A ponte binacional é parte da ligação entre os portos brasileiros de Santos (SP), Paranaguá (PR), São Francisco do Sul (SC) e Itajaí (SC) com os portos chilenos de Iquique e Antofagasta, através do Paraguai e da Argentina.
As obras no Brasil e em outros países serão financiadas com recursos públicos e de bancos de desenvolvimento. Em 2024, o governo brasileiro desembolsou R$ 4,1 bilhões e prevê investir outros R$ 4,5 bilhões em 2025.
Além disso, as concessões devem contar com financiamentos de US$ 3 bilhões do Banco Nacional de Desenvolvimento Econômico e Social (BNDES). Em valores convertidos com a cotação média do dólar a R$ 6, são R$ 18 bilhões.
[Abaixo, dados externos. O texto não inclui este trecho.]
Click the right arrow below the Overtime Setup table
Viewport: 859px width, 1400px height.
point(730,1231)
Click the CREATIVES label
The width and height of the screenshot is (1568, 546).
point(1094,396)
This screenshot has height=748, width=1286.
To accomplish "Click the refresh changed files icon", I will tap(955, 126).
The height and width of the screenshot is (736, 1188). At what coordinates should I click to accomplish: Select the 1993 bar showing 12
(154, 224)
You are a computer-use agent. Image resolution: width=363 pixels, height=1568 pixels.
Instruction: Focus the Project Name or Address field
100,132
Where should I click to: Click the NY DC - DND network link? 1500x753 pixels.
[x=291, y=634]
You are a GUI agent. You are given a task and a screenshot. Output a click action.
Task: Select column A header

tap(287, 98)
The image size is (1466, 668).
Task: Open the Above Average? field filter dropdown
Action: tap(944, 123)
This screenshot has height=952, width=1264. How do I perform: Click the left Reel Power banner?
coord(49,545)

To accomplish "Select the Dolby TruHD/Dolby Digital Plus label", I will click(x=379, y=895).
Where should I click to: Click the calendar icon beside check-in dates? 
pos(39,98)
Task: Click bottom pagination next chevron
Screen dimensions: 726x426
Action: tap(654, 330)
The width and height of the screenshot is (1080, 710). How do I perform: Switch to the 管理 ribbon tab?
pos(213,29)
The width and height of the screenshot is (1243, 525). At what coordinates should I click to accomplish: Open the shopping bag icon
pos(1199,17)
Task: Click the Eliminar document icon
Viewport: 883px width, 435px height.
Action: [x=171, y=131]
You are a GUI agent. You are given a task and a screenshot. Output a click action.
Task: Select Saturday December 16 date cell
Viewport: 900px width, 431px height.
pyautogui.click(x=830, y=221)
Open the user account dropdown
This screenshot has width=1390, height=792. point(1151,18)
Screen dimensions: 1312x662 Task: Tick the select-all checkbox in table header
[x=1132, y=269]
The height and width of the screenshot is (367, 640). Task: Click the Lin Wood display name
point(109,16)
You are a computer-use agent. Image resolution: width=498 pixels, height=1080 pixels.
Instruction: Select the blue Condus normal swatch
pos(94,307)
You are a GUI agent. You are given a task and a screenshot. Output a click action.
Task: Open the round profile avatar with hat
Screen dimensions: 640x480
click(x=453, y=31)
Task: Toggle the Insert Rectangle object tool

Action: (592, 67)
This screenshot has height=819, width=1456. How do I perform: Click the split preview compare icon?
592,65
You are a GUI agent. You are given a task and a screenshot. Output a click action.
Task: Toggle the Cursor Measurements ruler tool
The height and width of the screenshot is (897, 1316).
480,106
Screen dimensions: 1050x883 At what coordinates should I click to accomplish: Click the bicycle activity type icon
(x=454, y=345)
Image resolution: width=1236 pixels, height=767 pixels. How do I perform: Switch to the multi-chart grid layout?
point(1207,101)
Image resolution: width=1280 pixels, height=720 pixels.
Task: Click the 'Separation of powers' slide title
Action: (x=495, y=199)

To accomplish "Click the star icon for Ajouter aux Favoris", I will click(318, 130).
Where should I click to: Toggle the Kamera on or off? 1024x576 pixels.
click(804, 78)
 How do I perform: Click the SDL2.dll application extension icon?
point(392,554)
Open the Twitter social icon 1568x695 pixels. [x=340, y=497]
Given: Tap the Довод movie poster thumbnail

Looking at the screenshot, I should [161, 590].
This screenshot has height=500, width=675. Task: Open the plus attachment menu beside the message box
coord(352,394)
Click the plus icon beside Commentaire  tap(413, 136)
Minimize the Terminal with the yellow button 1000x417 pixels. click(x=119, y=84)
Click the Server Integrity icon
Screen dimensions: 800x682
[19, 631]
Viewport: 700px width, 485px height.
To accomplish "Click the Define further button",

O Banco Interamericano de Desenvolvimento (DIB), o Fundo Financeiro para Desenvolvimento da Bacia do Prata (Fonplata) e o Banco de Desenvolvimento da América Latina (CAF) oferecerão financiamentos US$ 7 bilhões em financiamentos aos países da América do Sul, segundo Villaverde. Em valores corrigidos são R$ 42 bilhões em recursos disponíveis para investimentos.
Em dezembro de 2024, na Colômbia, uma reunião de ministros e vice-ministros de todos os países da América do Sul sobre rotas de integração sul-americanas definiu, em comunicado final, que será criado um observatório na internet para que qualquer pessoa monitorar o andamento das obras das cinco rotas.
A previsão é de que o site fique pronto até o fim de 2025. Será possível consultar, segundo Villaverde, o status da obra, a modalidade e o preço. O observatório será financiamento pelo consórcio de bancos de desenvolvimento.
O observatório será gerenciado pelos 12 países da região, por meio do Consenso de Brasília. A próxima reunião para verificar o andamento do observatório será em Quito, no Equador.